1. Cui C, et al. Tissue-specific distribution of microplastics in human blood and tissues. (2025). PMC.
2. Society for Maternal–Fetal Medicine (SMFM). Abstracts on placental microplastics. (2023).
3. Hou J, et al. Microplastics and nanoplastics crossing the placenta: in vitro evidence.Frontiers in Endocrinology (2023).

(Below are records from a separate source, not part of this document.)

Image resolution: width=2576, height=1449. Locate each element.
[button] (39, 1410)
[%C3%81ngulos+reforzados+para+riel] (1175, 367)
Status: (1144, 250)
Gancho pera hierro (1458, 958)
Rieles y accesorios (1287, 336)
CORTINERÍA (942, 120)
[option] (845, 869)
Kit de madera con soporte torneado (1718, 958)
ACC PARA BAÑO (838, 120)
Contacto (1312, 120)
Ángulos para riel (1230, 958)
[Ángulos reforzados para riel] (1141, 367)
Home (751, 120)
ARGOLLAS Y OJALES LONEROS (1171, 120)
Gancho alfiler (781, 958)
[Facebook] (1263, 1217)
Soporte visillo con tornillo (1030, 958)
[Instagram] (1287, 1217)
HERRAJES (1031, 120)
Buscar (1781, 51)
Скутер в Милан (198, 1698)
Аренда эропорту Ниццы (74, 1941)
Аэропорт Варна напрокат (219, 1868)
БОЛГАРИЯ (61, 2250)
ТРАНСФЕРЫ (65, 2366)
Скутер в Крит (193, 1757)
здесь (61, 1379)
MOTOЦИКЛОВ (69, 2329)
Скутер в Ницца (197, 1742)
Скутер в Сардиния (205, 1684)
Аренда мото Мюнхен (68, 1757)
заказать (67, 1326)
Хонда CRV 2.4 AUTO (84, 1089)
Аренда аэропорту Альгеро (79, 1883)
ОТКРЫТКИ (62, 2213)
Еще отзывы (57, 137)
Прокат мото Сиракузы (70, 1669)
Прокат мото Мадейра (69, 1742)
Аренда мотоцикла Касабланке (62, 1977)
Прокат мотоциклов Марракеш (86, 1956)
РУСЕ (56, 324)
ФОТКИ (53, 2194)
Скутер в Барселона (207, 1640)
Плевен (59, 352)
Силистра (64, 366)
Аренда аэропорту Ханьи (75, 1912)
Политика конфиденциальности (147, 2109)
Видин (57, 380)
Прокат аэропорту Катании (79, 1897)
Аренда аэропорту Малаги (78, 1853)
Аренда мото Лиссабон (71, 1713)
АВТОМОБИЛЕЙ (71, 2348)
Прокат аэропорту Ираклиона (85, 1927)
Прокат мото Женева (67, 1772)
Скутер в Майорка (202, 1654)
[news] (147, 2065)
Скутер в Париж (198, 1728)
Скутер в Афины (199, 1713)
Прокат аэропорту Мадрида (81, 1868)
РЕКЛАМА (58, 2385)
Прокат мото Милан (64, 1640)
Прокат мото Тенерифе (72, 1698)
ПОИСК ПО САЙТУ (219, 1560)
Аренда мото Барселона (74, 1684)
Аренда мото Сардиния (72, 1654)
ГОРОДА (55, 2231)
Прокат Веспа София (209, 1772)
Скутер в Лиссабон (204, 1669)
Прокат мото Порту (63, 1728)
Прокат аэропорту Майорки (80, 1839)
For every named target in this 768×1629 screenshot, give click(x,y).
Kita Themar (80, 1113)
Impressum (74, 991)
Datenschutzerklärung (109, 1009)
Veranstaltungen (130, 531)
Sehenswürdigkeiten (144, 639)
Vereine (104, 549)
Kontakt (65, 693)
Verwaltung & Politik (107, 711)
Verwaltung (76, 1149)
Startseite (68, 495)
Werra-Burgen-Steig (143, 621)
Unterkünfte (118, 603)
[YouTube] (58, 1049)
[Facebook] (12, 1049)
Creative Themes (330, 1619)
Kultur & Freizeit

4. Braun T, et al. Detection of microplastics in human placenta and potential pregnancy complications.Nature Communications (2021).
5. Ragusa A, et al. Plasticenta: First evidence of microplastics in human placenta.Environ Int (2021). PMC.
6. Yong CQY, et al. Toxicity of microplastics and nanoplastics in mammalian systems.Nature Reviews Toxicology (2020).
7. Prata JC, et al. Microplastics as immune system modulators.Frontiers in Immunology (2020). PMC.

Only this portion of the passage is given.